* **REQUIREMENT**: Each line from the one that contains "The width and height of the screenshot is (421, 239)." through the last line of the listing below is to be returned exactly as it stands, and nothing else.
+++
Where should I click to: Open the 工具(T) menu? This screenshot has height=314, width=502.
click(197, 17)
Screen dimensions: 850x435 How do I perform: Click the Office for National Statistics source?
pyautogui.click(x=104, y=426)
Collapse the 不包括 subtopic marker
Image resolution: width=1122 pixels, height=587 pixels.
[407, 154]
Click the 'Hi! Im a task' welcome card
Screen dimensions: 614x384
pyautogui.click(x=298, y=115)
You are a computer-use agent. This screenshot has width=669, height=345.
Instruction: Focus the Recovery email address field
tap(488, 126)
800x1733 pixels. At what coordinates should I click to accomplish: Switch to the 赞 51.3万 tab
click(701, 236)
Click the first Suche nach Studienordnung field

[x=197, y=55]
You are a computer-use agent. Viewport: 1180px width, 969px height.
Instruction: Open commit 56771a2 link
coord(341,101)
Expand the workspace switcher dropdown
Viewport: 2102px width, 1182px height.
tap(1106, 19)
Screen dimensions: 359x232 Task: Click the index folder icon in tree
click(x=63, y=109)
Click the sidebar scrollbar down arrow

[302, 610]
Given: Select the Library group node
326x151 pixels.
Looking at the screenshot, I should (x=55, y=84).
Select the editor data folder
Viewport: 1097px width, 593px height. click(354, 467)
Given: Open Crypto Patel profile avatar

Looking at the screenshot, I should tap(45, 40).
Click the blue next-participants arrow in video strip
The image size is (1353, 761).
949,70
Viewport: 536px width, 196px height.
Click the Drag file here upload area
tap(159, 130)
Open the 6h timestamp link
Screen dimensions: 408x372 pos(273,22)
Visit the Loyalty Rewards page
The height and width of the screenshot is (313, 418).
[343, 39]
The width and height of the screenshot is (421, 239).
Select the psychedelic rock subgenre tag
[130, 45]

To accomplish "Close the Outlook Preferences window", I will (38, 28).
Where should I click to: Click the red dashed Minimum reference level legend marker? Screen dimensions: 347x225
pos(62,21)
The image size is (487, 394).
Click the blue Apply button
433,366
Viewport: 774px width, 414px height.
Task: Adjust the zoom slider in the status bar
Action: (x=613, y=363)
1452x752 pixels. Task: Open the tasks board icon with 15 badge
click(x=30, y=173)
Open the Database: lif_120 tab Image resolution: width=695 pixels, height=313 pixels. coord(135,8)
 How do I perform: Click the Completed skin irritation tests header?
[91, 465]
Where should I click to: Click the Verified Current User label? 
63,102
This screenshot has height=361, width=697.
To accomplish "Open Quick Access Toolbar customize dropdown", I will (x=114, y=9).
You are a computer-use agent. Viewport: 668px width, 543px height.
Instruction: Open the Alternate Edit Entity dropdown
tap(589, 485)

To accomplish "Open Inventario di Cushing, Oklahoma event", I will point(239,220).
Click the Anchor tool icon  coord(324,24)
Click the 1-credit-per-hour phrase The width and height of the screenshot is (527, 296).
+++
* **COMPLETED TASK**:
The width and height of the screenshot is (421, 239).
Select the psychedelic rock subgenre tag
[130, 45]

To accomplish "Close the Outlook Preferences window", I will (38, 28).
Where should I click to: Click the red dashed Minimum reference level legend marker? Screen dimensions: 347x225
pos(62,21)
The image size is (487, 394).
Click the blue Apply button
433,366
Viewport: 774px width, 414px height.
Task: Adjust the zoom slider in the status bar
Action: (x=613, y=363)
1452x752 pixels. Task: Open the tasks board icon with 15 badge
click(x=30, y=173)
Open the Database: lif_120 tab Image resolution: width=695 pixels, height=313 pixels. coord(135,8)
 How do I perform: Click the Completed skin irritation tests header?
[91, 465]
Where should I click to: Click the Verified Current User label? 
63,102
This screenshot has height=361, width=697.
To accomplish "Open Quick Access Toolbar customize dropdown", I will (x=114, y=9).
You are a computer-use agent. Viewport: 668px width, 543px height.
Instruction: Open the Alternate Edit Entity dropdown
tap(589, 485)

To accomplish "Open Inventario di Cushing, Oklahoma event", I will point(239,220).
Click the Anchor tool icon  coord(324,24)
Click the 1-credit-per-hour phrase The width and height of the screenshot is (527, 296).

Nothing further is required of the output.